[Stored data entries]

========================================================================

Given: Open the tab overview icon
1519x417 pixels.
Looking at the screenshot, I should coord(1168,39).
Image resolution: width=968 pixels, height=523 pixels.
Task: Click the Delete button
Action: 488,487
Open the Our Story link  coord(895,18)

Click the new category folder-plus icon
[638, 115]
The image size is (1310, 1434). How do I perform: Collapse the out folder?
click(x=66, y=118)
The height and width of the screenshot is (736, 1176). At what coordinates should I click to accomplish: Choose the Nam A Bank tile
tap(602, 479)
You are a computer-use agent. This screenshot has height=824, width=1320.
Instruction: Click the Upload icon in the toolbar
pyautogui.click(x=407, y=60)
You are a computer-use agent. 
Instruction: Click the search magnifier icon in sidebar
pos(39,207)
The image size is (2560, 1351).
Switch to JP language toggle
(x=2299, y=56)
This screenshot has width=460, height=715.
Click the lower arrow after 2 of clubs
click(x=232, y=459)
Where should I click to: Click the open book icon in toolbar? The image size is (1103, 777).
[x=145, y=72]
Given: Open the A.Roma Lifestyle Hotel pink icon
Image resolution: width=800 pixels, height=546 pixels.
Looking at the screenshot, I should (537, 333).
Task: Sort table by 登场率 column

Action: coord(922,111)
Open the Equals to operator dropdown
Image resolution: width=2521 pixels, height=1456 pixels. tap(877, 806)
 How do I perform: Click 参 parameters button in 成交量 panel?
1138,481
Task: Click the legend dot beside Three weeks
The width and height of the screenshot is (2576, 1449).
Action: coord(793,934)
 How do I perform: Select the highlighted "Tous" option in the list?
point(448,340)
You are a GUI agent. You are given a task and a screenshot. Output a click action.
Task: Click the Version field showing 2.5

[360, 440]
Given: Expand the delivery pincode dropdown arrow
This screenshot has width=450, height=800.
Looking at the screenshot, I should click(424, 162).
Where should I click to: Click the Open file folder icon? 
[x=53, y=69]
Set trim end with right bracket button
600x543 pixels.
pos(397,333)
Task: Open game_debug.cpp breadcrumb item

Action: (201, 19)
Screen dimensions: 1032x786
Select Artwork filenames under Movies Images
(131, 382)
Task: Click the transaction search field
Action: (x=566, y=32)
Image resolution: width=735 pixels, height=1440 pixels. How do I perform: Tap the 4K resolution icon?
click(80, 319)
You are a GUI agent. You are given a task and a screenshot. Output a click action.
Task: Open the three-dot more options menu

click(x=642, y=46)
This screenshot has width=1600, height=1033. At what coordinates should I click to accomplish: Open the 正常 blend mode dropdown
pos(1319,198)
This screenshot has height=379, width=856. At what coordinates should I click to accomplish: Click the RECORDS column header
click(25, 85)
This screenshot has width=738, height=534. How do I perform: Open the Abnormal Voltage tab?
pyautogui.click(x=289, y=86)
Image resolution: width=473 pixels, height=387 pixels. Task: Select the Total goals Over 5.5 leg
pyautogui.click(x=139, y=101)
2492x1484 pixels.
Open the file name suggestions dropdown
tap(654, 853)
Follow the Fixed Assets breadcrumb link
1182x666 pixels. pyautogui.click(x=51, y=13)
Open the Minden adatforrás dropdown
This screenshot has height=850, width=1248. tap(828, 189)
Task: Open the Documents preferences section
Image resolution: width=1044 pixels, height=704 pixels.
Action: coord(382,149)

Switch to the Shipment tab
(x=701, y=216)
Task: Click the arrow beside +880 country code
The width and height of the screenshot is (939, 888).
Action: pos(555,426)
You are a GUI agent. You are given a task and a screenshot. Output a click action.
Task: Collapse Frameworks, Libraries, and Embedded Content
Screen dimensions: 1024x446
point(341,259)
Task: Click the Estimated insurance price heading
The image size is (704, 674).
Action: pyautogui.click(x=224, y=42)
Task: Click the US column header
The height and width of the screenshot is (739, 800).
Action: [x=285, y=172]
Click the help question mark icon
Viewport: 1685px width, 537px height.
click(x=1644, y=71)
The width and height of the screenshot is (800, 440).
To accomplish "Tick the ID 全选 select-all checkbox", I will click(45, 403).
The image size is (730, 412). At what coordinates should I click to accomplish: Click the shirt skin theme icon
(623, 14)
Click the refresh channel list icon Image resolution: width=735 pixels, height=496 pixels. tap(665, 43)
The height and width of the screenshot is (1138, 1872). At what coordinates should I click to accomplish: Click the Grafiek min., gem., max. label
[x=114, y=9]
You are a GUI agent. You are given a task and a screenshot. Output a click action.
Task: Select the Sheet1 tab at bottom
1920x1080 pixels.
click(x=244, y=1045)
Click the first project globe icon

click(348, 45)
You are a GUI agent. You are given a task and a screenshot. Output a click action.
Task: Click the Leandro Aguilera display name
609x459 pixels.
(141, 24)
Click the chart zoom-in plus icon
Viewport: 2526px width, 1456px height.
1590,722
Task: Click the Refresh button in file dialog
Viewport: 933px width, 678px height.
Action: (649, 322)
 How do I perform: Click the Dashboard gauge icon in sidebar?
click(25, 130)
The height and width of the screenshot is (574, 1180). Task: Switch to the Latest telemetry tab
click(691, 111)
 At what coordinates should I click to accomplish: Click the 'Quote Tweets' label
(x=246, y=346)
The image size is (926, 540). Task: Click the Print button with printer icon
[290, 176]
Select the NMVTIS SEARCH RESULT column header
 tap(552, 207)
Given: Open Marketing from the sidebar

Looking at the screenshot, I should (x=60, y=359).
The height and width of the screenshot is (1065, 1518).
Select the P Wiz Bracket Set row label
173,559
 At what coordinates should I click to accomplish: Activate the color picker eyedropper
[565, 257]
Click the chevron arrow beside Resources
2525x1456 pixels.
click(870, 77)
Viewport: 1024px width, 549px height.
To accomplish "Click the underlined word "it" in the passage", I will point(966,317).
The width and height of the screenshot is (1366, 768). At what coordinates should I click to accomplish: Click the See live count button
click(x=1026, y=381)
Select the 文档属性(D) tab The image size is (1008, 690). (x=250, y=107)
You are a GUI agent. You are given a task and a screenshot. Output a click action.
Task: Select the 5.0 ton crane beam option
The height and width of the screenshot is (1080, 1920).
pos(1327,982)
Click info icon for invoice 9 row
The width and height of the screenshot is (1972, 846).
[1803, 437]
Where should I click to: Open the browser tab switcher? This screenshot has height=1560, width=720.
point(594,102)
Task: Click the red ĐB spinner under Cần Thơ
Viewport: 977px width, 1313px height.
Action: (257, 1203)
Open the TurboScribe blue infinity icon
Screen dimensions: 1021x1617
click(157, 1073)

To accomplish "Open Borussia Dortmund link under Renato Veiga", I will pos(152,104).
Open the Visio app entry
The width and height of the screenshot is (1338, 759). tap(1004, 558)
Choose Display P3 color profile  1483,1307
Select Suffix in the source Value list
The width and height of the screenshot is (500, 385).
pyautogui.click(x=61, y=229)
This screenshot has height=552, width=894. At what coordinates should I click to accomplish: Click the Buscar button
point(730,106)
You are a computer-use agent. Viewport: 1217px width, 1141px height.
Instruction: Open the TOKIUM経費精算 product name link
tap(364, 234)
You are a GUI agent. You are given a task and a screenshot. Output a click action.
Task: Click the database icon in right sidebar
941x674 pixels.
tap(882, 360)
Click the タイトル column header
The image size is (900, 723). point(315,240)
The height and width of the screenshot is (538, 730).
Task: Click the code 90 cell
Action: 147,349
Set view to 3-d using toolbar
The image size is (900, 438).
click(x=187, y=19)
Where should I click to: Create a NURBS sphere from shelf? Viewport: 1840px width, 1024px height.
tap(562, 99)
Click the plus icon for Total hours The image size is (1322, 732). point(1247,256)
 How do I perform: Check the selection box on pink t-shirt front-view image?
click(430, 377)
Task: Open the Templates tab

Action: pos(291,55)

========================================================================

• _Directions_
Please change "legend dot" to "legend marker" and give the lines again, starting at the line that contains "This screenshot has width=460, height=715." and ending at the line that contains "Action: coord(793,934)", with nothing else altered.

• _Written solution_
This screenshot has width=460, height=715.
Click the lower arrow after 2 of clubs
click(x=232, y=459)
Where should I click to: Click the open book icon in toolbar? The image size is (1103, 777).
[x=145, y=72]
Given: Open the A.Roma Lifestyle Hotel pink icon
Image resolution: width=800 pixels, height=546 pixels.
Looking at the screenshot, I should (537, 333).
Task: Sort table by 登场率 column

Action: coord(922,111)
Open the Equals to operator dropdown
Image resolution: width=2521 pixels, height=1456 pixels. tap(877, 806)
 How do I perform: Click 参 parameters button in 成交量 panel?
1138,481
Task: Click the legend marker beside Three weeks
The width and height of the screenshot is (2576, 1449).
Action: coord(793,934)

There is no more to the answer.